## What to produce
For this exercise, transcribe all of the records exactly as given.

Stored data entries:
=== Section Start ===

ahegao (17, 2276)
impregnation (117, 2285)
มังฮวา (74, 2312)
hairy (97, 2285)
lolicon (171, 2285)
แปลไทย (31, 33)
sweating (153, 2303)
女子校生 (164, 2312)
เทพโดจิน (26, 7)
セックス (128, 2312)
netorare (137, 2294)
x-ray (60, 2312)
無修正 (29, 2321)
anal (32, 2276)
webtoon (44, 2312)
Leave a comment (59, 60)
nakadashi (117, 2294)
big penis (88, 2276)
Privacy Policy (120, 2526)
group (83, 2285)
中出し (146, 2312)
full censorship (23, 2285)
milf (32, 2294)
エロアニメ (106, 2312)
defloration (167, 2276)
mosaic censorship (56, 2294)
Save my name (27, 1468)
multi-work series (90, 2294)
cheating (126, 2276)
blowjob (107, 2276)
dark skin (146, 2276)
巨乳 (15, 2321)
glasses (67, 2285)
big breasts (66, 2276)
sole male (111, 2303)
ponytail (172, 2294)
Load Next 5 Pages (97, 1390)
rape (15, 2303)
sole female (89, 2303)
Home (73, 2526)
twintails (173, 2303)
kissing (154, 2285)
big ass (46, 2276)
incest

=== Section End ===

## Result of this exercise
ahegao (17, 2276)
impregnation (117, 2285)
มังฮวา (74, 2312)
hairy (97, 2285)
lolicon (171, 2285)
แปลไทย (31, 33)
sweating (153, 2303)
女子校生 (164, 2312)
เทพโดจิน (26, 7)
セックス (128, 2312)
netorare (137, 2294)
x-ray (60, 2312)
無修正 (29, 2321)
anal (32, 2276)
webtoon (44, 2312)
Leave a comment (59, 60)
nakadashi (117, 2294)
big penis (88, 2276)
Privacy Policy (120, 2526)
group (83, 2285)
中出し (146, 2312)
full censorship (23, 2285)
milf (32, 2294)
エロアニメ (106, 2312)
defloration (167, 2276)
mosaic censorship (56, 2294)
Save my name (27, 1468)
multi-work series (90, 2294)
cheating (126, 2276)
blowjob (107, 2276)
dark skin (146, 2276)
巨乳 (15, 2321)
glasses (67, 2285)
big breasts (66, 2276)
sole male (111, 2303)
ponytail (172, 2294)
Load Next 5 Pages (97, 1390)
rape (15, 2303)
sole female (89, 2303)
Home (73, 2526)
twintails (173, 2303)
kissing (154, 2285)
big ass (46, 2276)
incest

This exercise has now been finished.